Pipelines—their construction, operation, routing etc.—have been often subjects of tension, contention, even wars. This project investigates the Druschba-Trasse (“Friendship” pipeline), a 550 km segment of gas pipeline that delivers natural gas from Siberia to Europe. The line has been a point of contention over the last 10 years.
Spaces—urban, private, public, interior etc.—hold a complex embodiment of meanings. The stone, steel, and mortar of a city or a landscape around hold embedded imprints of the collective aspirations of different eras. Disorder and order are in constant flux, as the landscape expresses grandeur or devastation, oppression or dynamism.

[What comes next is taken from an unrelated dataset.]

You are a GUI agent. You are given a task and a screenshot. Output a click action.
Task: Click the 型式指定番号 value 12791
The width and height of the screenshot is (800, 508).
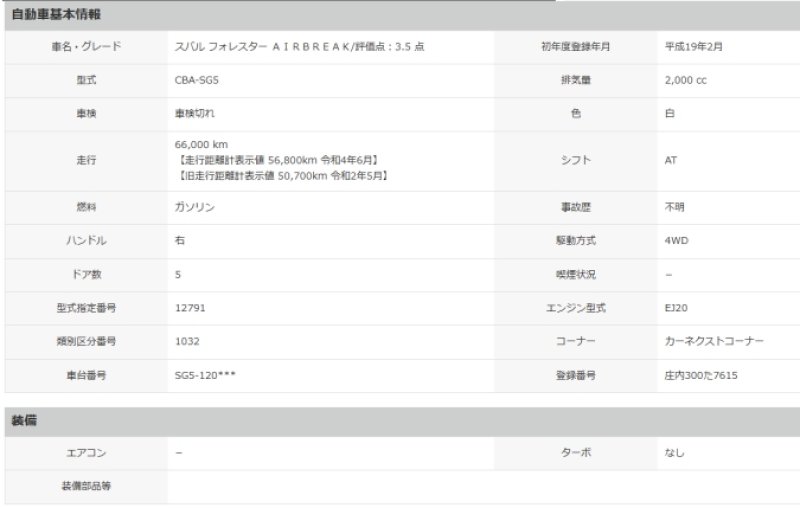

As the name already suggests, this pipeline was built during Eastern Bloc times, and it is part of the natural gas line called “Sojus” (union), a line that was collectively erected by the countries that belonged to the Council of Mutual Economic Assistance (MEA). In 1974, during the XXVIII Congress of the MEA in Sofia, Bulgaria, the initial construction of the pipeline was decided. Each of the participating countries—Bulgaria, Czechoslovakia, Poland, Hungary and East Germany, was responsible for building one segment of the pipeline. East Germany’s job section was the area between Krementschug (Ukraine) and Bar in the western part of the Ukraine. Overall, the Sojus gas pipeline underwent several construction phases and its completion took almost 3 decades. The first phase of construction was completed in 1978. The pipeline is in operation today and is one of the main supply lines of natural gas to Europe. It runs underground, but reaches above ground at compressor stations, which are located approximately 120km apart.
The images of landscapes included here are part of a larger photographic campaign that includes images of the compressor stations, the remaining camps, and the erected infrastructure such as apartment buildings and schools, etc., the so-called residue, and historical images taken by the worker who built the pipeline.